La Pierre, peu après sa pose, en novembre 1982.

Jacques Robert, ancien syndicaliste d’Unia, est l’un des acteurs de la pose de la Pierre. Il revient sur l’installation de ce monument dont les autorités se seraient bien passées

Il y a quarante ans, un bloc de granit de 5 tonnes est déposé en catimini, un peu après midi, sur la plaine de Plainpalais, non loin du lieu où un demi-siècle plus tôt 13 victimes périssaient sous les balles de l’armée et plus de 65 personnes étaient gravement blessées. Sont présents ce vendredi 5 novembre 1982 un machiniste, un chauffeur de camion, tous deux membres du Syndicat du bâtiment et du bois (FOBB), ainsi que Jacques Robert, secrétaire syndical à Genève, et son adjoint Marcel Junod. Le lendemain, une manifestation est prévue par les syndicats et la gauche genevoise pour commémorer les 50 ans de la fusillade du 9 novembre.

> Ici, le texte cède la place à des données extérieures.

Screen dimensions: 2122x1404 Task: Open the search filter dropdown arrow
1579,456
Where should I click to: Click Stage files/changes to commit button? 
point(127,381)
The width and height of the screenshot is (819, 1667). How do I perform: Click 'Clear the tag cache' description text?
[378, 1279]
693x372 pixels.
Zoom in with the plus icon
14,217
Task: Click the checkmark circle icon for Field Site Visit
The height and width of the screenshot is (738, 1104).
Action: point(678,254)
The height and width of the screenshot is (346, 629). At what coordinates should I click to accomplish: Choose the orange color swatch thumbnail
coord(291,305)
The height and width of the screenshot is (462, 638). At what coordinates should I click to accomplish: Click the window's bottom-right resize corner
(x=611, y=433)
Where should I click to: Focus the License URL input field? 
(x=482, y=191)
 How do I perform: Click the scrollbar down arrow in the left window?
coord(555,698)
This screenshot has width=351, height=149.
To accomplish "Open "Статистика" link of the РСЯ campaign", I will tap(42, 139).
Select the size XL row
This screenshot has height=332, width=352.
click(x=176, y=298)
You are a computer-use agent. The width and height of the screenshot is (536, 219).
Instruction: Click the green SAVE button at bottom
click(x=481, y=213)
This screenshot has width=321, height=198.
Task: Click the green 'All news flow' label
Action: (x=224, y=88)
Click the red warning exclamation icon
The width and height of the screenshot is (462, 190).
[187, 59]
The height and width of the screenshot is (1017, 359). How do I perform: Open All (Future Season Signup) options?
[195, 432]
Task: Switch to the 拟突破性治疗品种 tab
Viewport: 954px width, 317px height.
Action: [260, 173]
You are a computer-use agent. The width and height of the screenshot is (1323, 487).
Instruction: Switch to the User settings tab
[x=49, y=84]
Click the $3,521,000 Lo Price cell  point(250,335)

Jacques Robert raconte comment il a fallu contourner le refus du Conseil administratif de la Ville de s’associer au financement d’un monument, les autorités ne souhaitant pas «assumer le risque d’affrontement que l’on peut craindre»: «C’est lors d’une séance de l’Université ouvrière de Genève (UOG), qui participait au comité d’organisation de la commémoration, que l’idée de la pierre a surgi. Nous étions à la pause-café, Jean-Pierre Thorel, président de l’UOG, a lancé: “Nous n’avons pas besoin des autorités pour créer un monument. Il suffit de poser une énorme pierre à l’endroit voulu, sans rien demander à personne! ”» C’était en juin. L’idée a germé et reçoit l’approbation du président du comité d’organisation, Michel Jörimann. Puis, tout se passe dans la discrétion, pour éviter une interdiction.

Des ouvriers du bâtiment en renfort

Pour Jacques Robert, c’est une évidence, ce monument, c’est un boulot pour la FOBB. «Nous nous sommes mis à la recherche de la pierre qui pourrait convenir. Elle devait être grande, haute, monolithique, apte à être posée debout, à tenir seule dans cette position. A la fin de l’été, nous avons repéré le chantier des digues sous-lacustres du lac de Verbois. Un tas énorme de grosses pierres était sis sur la rive droite, sur le terrain herbeux légèrement en amont du barrage. Ces pierres devaient être immergées dans le lac, où elles se trouvent aujourd’hui, de manière à former des digues pour diriger le limon vers les sorties du barrage.»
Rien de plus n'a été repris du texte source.